L’enfant des ténèbres

Regards croisés sur

Publié le 26 août 2008, par Gérard Durieux


Le deuxième appareillage pour cette narration au long cours dans laquelle la romancière anime à nouveau et maîtrise avec talent le récit tourmenté de ces personnages enserrés dans une certaine « main du diable »...

GARAT Anne-Marie, L’enfant des ténèbres, Actes Sud, 2008

En cette année 1933, tous les personnages principaux de Dans la main du diable ont vingt ans de plus.. Autour de Gabrielle et Pierre, figures centrales de cette fresque romanesque, nous les avions suivis avec

passion au fil des événements qui les précipitaient vers la première guerre mondiale.

Nous les retrouvons, confrontés aux différences d’une génération nouvelle, emportés à nouveau par la barbarie qui laminera l’Europe de 1939.

Dans le premier tome de la tétralogie annoncée qui entend traverser le siècle, l’auteur avait magistralement déployé tous les ingrédients du roman historique et redonné tout son éclat à une écriture abondante, précise et riche, à la phrase lente et sinueuse...

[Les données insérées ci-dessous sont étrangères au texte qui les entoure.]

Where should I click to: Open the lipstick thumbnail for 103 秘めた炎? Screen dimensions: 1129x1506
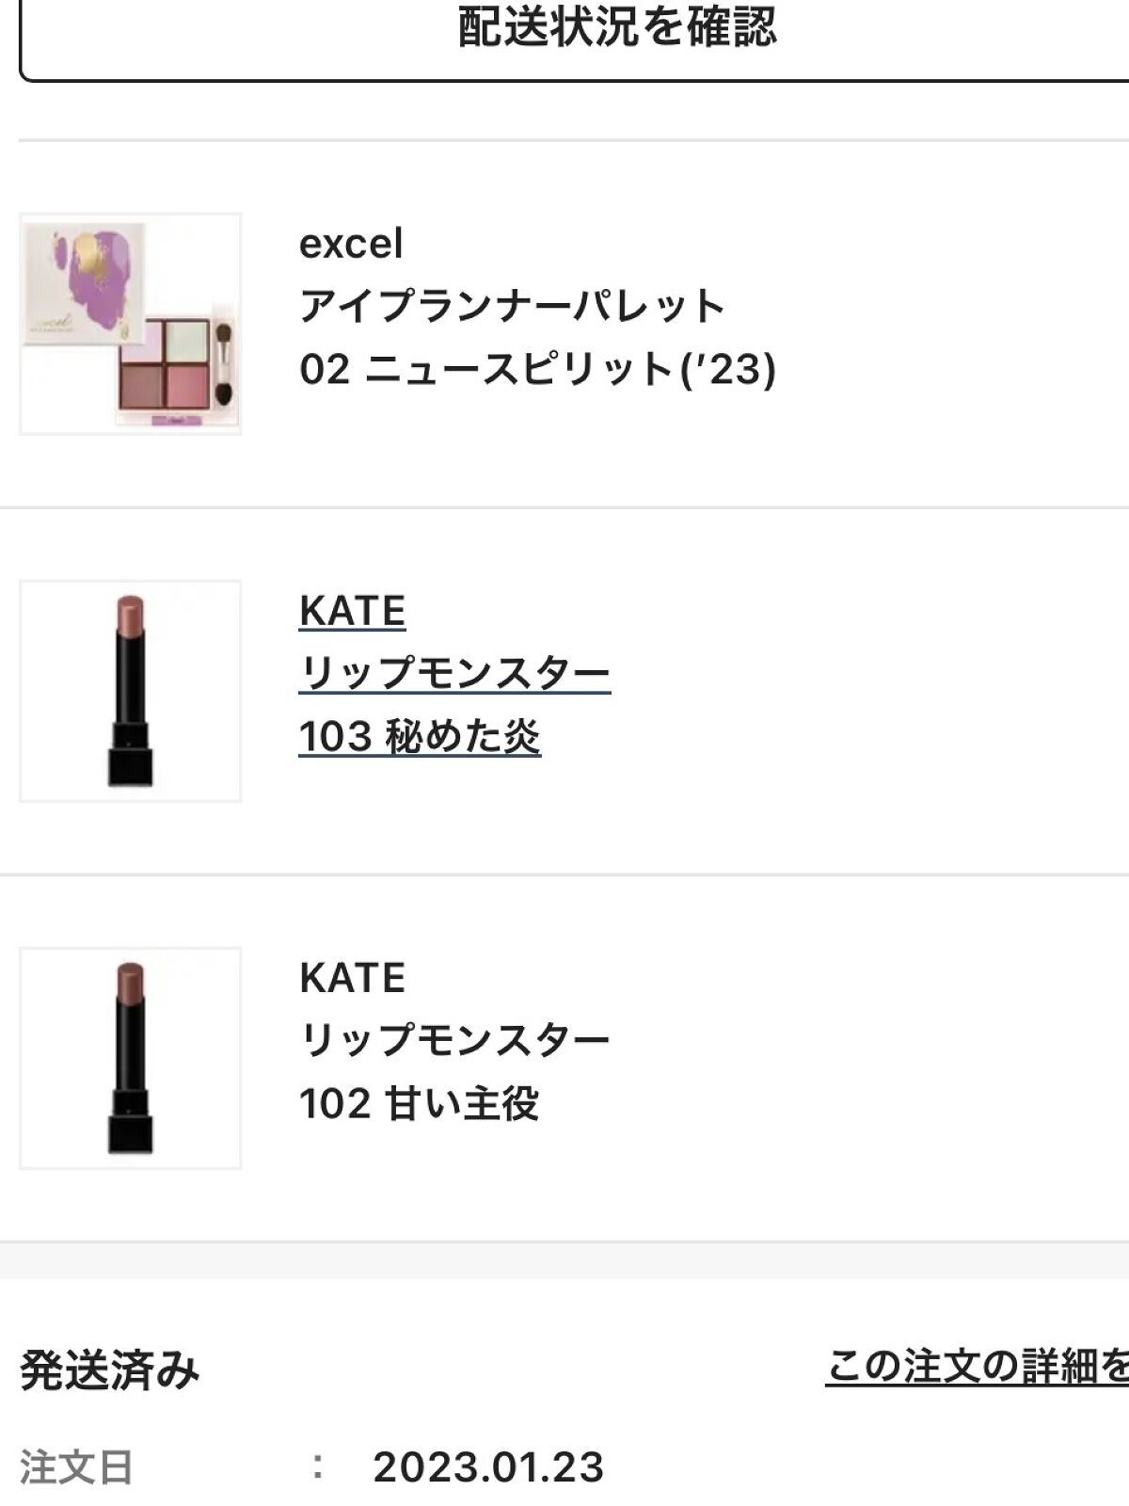[130, 691]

Certains ont parlé du style proustien de cette universitaire, enseignante en cinéma, passionnée de photographie qui excelle dans la description minutieuse et l’évocation raffinée des méandres de l’âme. D’autres, à la lire, n’ont pu réprimer un bâillement, la trouvant trop bavarde, trop verbeuse...

Mais pour les inconditionnels de ce prix Femina 92 pour Aden, l’immersion dans ce deuxième volume ravivera les plaisirs d’un style aux mille facettes. La romancière démiurge entraîne à nouveau les enfants épris de contes que nous sommes, dans sa foisonnante narration au long cours. Elle la conduit avec une rare maîtrise de la composition. Et ce tissage quasi diabolique de voix et de destins nous renvoie aux récits des plus grands feuilletonistes qui auraient lu Freud.

Avec L’enfant des ténèbres, Garat continue donc d’inscrire avec brio la trajectoire intime des êtres dans la tourmente implacable de l’Histoire. Adossée à une ample documentation jamais pesante, cette œuvre de fiction nous plonge dans les méandres d’une époque de feu et de sang. Et si, au cœur de ce second récit, Camille Galay affronte le mystère de sa naissance, la magie de ces pages nous offre la chance d’éveiller les silences de notre propre mémoire, car « les romans dorment en nous et délivrent goutte à goutte le secret qu’on est à soi ».